SF小説は科学を題材にした作品であり、専門知識が必要なイメージがあるかもしれませんが、気楽に楽しむことが重要。

物語の理屈や詳細を理解できなくても大丈夫であり、読み飛ばしても問題ない。再読をして、作品や自分自身の変化を楽しむことも推奨。

SF小説は過去の時代や未来、現在の自分を考えるのに適しており、時間を置いて再読することでより深い楽しみが得られる。

ロボット、宇宙、時間旅行……日常にない題材が扱われ、少し難しそうなSF小説。科学が苦手な素人でも楽しむ方法を、SF作家の池澤春菜氏に聞いた。

■難しいワープ航法の理屈はさっとワープ

 SF小説は難しくて、気晴らしで読むのに適さない――。そんなイメージをお持ちの人は多いかもしれません。しかし、それは誤解。SF小説は娯楽です。堅苦しく考える必要はなく、もっと気楽に読んでいいのではないでしょうか。

 たとえば時代小説を読んでいるときに「天水桶」という単語に出くわしたとします。天水桶は防火用に雨水を溜めておく桶ですが、どんな大きさでどこに置かれているかというところまで知っている人はそう多くないはずです。でも、その程度のぼんやりした知識でも時代小説は十分に楽しめるし、実際、そこで挫折して読むのをやめる人はいませんよね。

 SF小説も同じです。サイエンスの知識がなくて不安だと思うかもしれませんが、わからなければ読み飛ばしてかまいません。かくいう私も、ハードSFの理論の部分はやや苦手。ワープ航法の難しい理屈が5ページにわたって説明されていたら、さっとワープして6ページ目から再開です(笑)。

 世界的ベストセラーになった劉慈欣(りゅうじきん)の長編『三体』も、一言一句を理解しなければいけないと気負う必要はないと思います。冒頭の文化大革命を描いたシーンは、歴史が苦手な人にとっては少々大変かも。ただ、そこを抜ければ楽しいSFの世界が待っています。冒頭が読みづらければ飛ばしても読み進めてもいいし、続きを読んだ後に冒頭に戻って「ああ、こういう発端だったのか」と楽しんでもいい。自分が読みやすいように読むのが楽しみ方のコツです。

 もっと言えば、一度で理解しようとしなくてもいいのです。私は、本は再読をするものだと考えています。なぜなら、本は書かれた時点から変わらないけれど、それを読む私や、私が置かれた社会は時とともに変わっていくからです。

 たとえば私が何度も読み返す一冊にサン=テグジュペリ『星の王子さま』があります。子どもの頃は、王子さまにわがままを言うバラに対して「なんてひどいやつなんだろう」と思っていました。でも、読むたびに印象が変わって、「バラはかわいそう。精一杯の強がりなんだね」と感情移入するようになりました。

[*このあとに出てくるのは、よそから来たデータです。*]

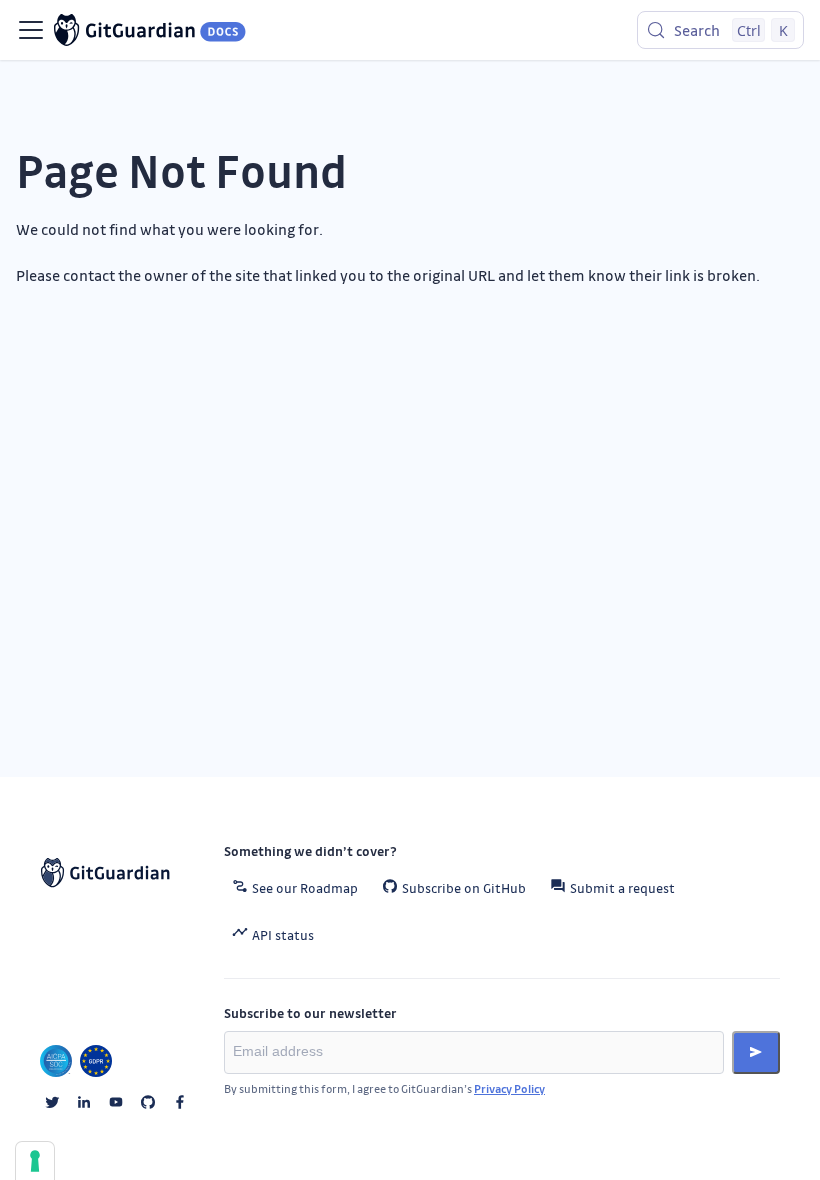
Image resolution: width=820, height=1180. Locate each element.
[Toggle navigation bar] (31, 30)
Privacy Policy (509, 1088)
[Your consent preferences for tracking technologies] (35, 1161)
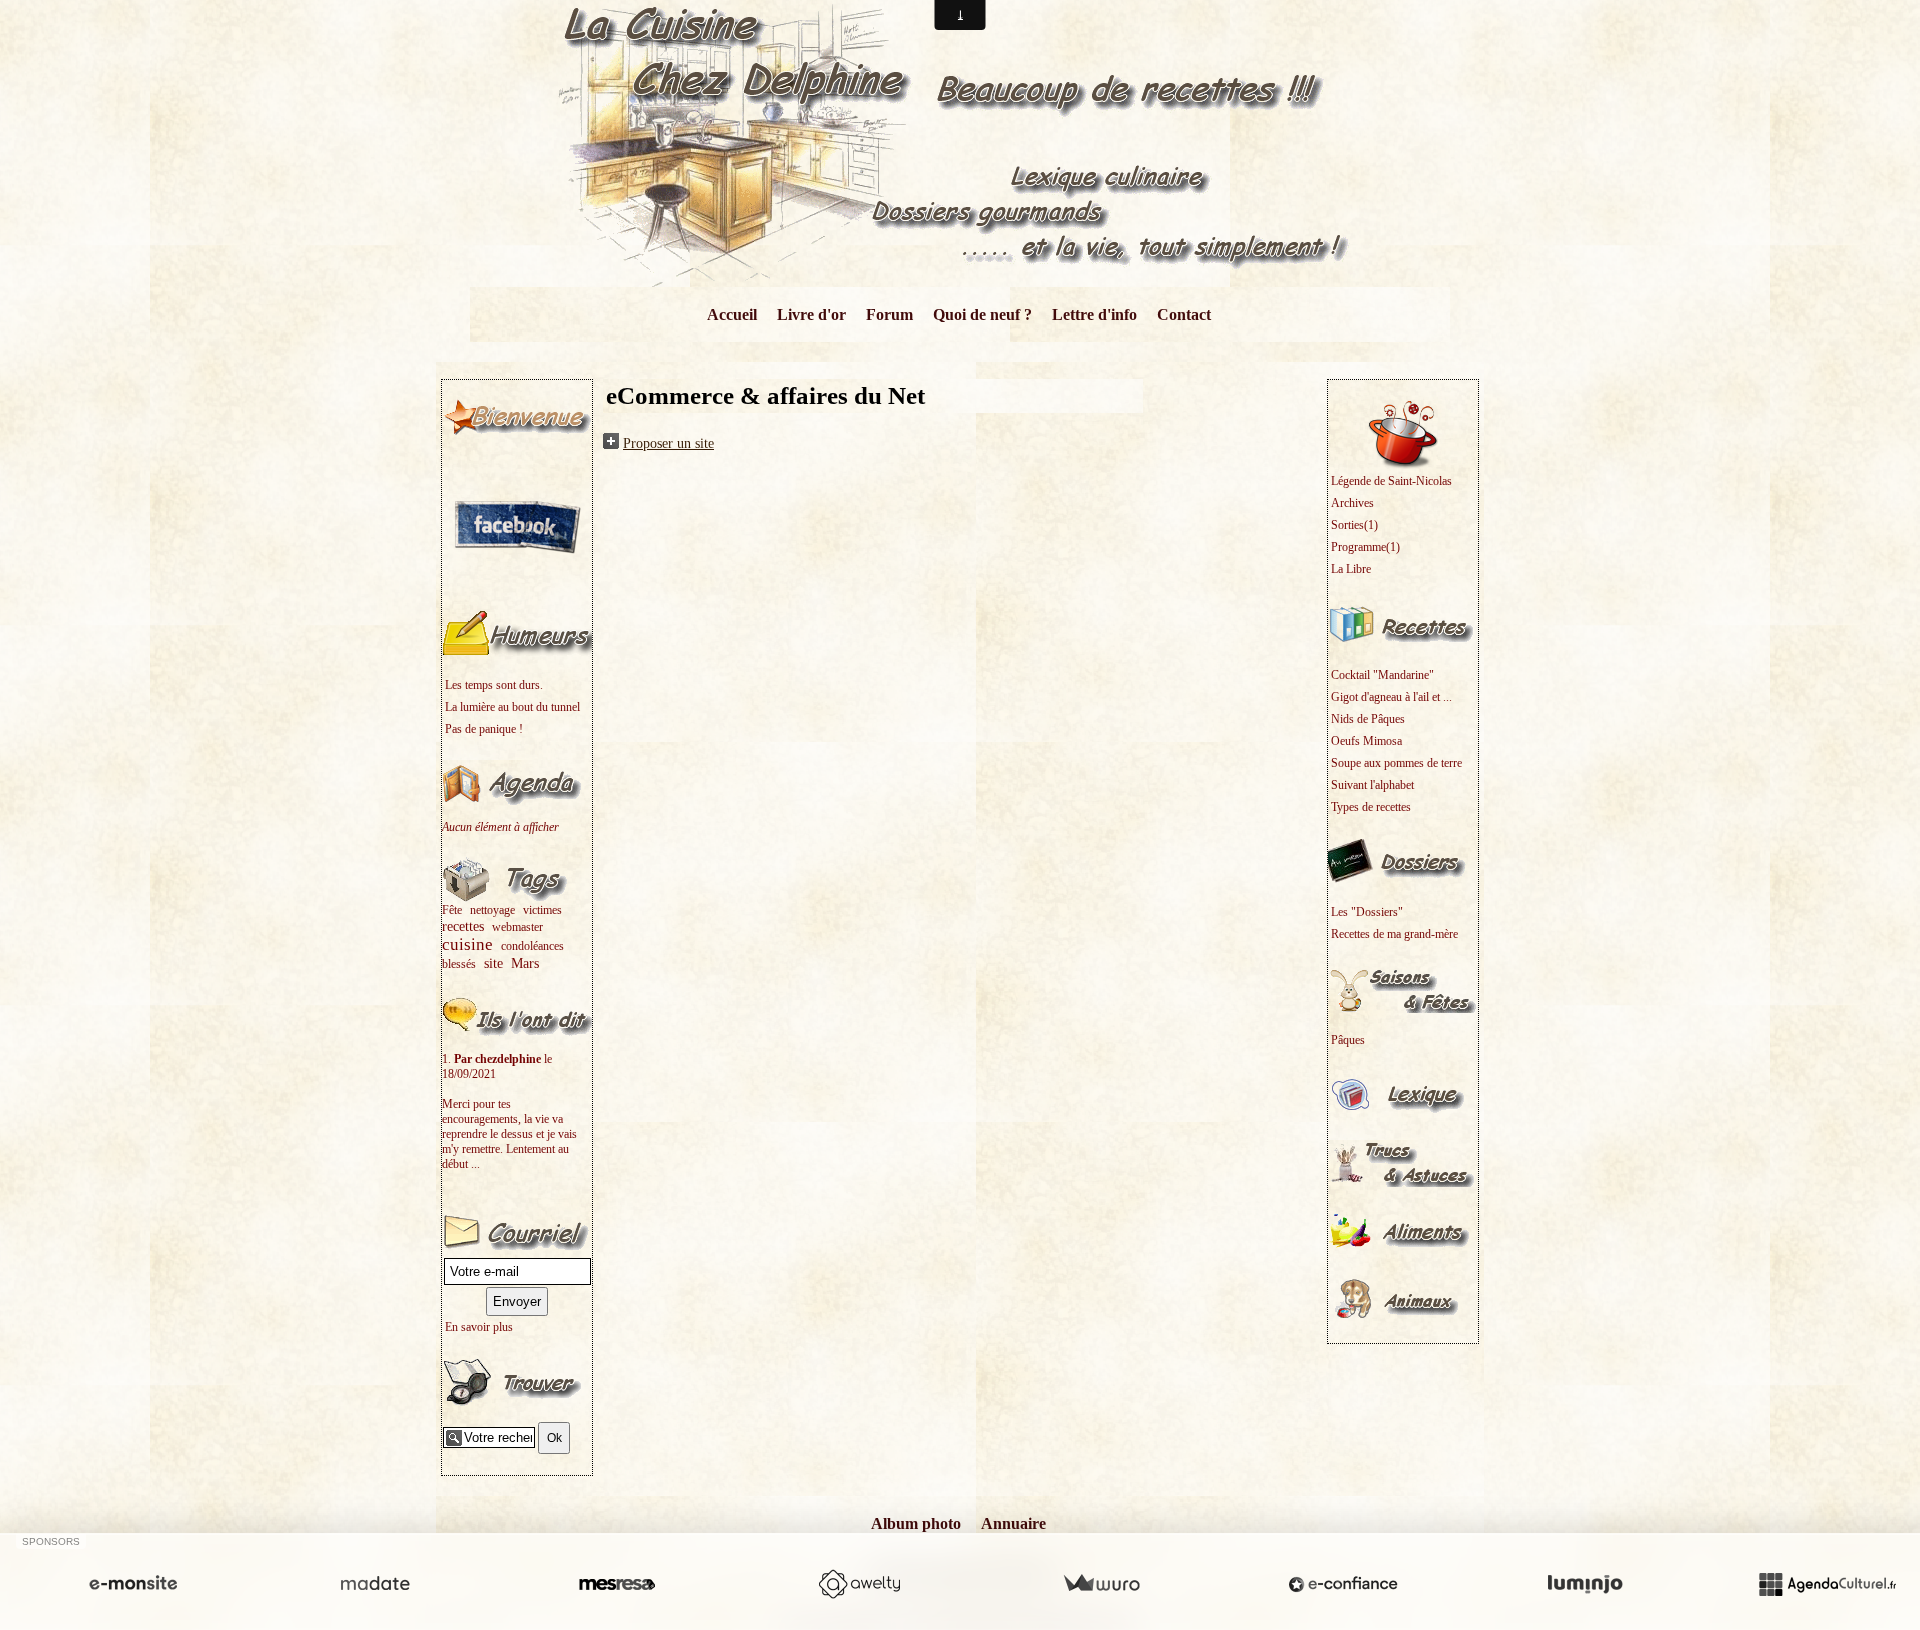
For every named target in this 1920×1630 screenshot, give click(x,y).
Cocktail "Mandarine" (1382, 675)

 「社会が変わった」と実感するのはエドモンド・ハミルトン『キャプテン・フューチャー』。この作品では宇宙船の中でタバコを吸うシーンが出てきます。私が子どもの頃は新幹線でも飛行機でも大人がタバコを普通に吸っていたのでひっかかりませんでしたが、今読むと「宇宙船の中の空気は大丈夫!?」とぎょっとします。

 小説全般でいえば、女性の言葉遣いもそう。昔の作品は、女性は「~だわ」とか「~かしら」といった役割語を話していて、会話だけでも性別がわかるように描かれていました。でも、実際に今そんな話し方をしている人は少ないですよね。役割語が残った昔の作品を読むと違和感を覚えたので、私自身が小説を執筆したときには意識的に役割語を削りました。

 今の価値観で過去を断罪する意図はありません。ただ、以前読んだときに何でもなかったことが気になるのは、社会のありようとともに私自身も変化して前に進んでいるということ。そのことに気づけるから同じ作品を再読するのは楽しいんです。

 今の私が昔の私とどのように変わったか。その立ち位置を知るのに最適なのが、SF小説だと思います。作品が書かれた時代を起点に自分の位置を測るときは「作品」と「私」の2点間の測位です。一方、SF小説は「その作品が書かれた時代」「作品で描かれた未来」「それを読む自分」の3点測位になって、過去と今の自分の立ち位置の違いがより精度高く理解できます。

 このようにSF作品は時を置いて読むとより楽しめます。ですから一度で理解しようとしなくていいし、途中でわからないところがあったからといって本を閉じなくてもいい。もっと気楽に読んでもらえればと思います。